Já o Vitória vive seu drama particular. A venda dos naming rights foi aprovada pelos sócios do clube em dezembro do ano passado. Com isso, a casa do rubro-negro passaria a se chamar Arena Fatal Model Barradão por um período de 10 anos e o clube receberia R$10 milhões anuais. Mas até o momento o negócio não se concretizou. De acordo com o GE, que falou com o presidente Fábio Mota, a tragédia no Rio Grande do Sul atrasou as negociações, pois a sede da Fatal Model fica em Pelotas, uma das principais cidades afetadas pelas enchentes.

Provando que os naming rights são mesmo uma tendência, até o Flamengo, que ainda nem construiu seu estádio, já iniciou conversas com a Allianz, empresa alemã que detém os direitos do estádio do Palmeiras. O clube pretende levar aos seus cofres cerca de R$40 milhões por temporada por um período de 25 anos, totalizando R$1 bilhão.

▶ _DADOS EXTRAÍDOS_
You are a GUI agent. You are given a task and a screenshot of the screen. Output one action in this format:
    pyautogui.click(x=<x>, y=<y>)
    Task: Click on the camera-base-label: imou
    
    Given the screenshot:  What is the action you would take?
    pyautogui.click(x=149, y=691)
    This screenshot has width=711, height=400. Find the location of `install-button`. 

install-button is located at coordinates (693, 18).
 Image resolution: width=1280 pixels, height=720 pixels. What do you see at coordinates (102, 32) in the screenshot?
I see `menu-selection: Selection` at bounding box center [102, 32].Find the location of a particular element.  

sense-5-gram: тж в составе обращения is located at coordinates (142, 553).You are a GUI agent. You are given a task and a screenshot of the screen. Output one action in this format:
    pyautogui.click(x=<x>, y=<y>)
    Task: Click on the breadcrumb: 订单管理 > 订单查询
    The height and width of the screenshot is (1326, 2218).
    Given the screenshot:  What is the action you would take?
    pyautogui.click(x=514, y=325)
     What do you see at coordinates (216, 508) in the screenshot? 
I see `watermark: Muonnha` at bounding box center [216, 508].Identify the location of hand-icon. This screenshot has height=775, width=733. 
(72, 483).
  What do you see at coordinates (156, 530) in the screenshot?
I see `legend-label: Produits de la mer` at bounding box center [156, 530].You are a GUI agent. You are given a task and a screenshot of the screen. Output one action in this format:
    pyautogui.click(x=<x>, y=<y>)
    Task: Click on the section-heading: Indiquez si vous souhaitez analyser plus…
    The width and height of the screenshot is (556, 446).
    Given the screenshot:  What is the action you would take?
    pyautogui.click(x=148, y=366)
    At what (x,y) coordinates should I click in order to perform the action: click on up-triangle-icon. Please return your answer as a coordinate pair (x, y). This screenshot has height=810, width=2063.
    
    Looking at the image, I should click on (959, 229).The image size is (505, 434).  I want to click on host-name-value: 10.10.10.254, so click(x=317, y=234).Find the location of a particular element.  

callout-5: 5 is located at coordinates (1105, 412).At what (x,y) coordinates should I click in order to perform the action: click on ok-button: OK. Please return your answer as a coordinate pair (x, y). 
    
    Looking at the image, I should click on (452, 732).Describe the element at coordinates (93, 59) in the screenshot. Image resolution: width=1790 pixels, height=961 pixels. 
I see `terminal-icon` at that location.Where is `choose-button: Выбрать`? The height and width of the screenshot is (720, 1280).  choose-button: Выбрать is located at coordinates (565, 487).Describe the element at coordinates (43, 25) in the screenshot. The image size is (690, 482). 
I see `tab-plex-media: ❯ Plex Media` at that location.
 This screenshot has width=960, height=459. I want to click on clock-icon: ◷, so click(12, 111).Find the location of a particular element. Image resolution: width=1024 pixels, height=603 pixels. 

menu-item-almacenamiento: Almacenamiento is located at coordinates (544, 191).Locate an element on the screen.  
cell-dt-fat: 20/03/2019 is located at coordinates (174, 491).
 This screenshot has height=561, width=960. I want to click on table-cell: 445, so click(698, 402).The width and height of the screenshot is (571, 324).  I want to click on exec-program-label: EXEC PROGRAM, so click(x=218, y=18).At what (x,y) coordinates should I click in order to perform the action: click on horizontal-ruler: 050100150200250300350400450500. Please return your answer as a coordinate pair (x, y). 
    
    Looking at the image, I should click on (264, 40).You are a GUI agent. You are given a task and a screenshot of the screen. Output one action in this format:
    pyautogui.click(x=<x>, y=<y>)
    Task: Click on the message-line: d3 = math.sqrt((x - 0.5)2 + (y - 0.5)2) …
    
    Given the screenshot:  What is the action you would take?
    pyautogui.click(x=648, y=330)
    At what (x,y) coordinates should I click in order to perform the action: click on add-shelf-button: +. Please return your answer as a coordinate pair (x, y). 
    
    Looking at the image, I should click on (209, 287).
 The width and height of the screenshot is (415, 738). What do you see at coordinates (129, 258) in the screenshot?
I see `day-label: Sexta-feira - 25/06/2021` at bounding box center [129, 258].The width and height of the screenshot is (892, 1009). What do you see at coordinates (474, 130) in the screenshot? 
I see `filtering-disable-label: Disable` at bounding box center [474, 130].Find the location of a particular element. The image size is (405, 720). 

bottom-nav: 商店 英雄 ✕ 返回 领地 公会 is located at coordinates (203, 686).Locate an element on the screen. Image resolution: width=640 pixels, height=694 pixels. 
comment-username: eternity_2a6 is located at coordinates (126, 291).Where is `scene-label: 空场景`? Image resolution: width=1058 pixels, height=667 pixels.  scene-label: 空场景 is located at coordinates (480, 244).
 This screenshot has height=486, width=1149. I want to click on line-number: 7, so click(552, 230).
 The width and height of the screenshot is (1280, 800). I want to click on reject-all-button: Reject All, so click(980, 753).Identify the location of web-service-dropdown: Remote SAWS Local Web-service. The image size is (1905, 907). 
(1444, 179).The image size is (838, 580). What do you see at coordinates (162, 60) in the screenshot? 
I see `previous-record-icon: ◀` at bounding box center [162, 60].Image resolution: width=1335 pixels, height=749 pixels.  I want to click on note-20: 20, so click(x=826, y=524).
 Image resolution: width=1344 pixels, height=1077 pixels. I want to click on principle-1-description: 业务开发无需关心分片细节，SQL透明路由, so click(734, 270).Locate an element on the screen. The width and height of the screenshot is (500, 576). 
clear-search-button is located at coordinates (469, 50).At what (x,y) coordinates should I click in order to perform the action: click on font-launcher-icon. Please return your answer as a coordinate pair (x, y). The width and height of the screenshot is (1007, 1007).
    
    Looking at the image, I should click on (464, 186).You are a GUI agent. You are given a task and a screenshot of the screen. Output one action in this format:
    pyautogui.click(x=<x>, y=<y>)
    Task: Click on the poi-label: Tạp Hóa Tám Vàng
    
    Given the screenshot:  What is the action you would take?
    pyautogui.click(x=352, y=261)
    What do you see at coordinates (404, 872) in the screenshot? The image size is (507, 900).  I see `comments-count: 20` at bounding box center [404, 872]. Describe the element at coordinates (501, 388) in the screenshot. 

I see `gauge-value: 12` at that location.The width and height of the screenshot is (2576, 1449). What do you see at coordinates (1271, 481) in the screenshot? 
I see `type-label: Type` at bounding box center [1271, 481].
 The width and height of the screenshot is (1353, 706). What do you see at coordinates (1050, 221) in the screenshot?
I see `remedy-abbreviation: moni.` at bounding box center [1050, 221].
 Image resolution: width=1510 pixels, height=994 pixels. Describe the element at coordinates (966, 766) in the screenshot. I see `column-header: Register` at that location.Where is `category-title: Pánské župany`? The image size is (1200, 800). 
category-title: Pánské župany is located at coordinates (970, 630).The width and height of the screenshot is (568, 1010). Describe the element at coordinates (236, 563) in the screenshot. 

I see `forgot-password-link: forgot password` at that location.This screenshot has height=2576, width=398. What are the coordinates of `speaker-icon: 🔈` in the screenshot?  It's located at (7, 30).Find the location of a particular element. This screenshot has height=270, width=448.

▶ _TAREFAS_
#1 Transcreva o trecho do texto sobre naming rights entre "Já o Vitória" e "afetadas pelas enchentes.", inclusive.
#2 Retome o texto sobre os naming rights de estádios a partir do ponto em que ele termina.

▶ _RESPOSTAS POR TAREFA_
#1
Já o Vitória vive seu drama particular. A venda dos naming rights foi aprovada pelos sócios do clube em dezembro do ano passado. Com isso, a casa do rubro-negro passaria a se chamar Arena Fatal Model Barradão por um período de 10 anos e o clube receberia R$10 milhões anuais. Mas até o momento o negócio não se concretizou. De acordo com o GE, que falou com o presidente Fábio Mota, a tragédia no Rio Grande do Sul atrasou as negociações, pois a sede da Fatal Model fica em Pelotas, uma das principais cidades afetadas pelas enchentes.

#2
Quais os benefícios dos naming rights para os clubes e as marcas?

Agora vamos à parte que interessa, por que estamos vendo tantas vendas de naming rights no Brasil ultimamente? Bom, para os clubes há uma razão bem óbvia, o impulsionamento das receitas anuais. Como pudemos ver, os acordos envolvem cifras milionárias, e em pouco tempo já representam a terceira fonte de renda dos times, atrás apenas dos fornecedores de material esportivo e patrocínios em uniformes. Ainda há o adicional de ser uma negociação de baixo risco para os clubes. Apesar de cada contrato ser diferente e sigiloso, as equipes e concessionárias dificilmente terão obrigações a mais em relação a administração do estádio e prejuízos a sua reputação.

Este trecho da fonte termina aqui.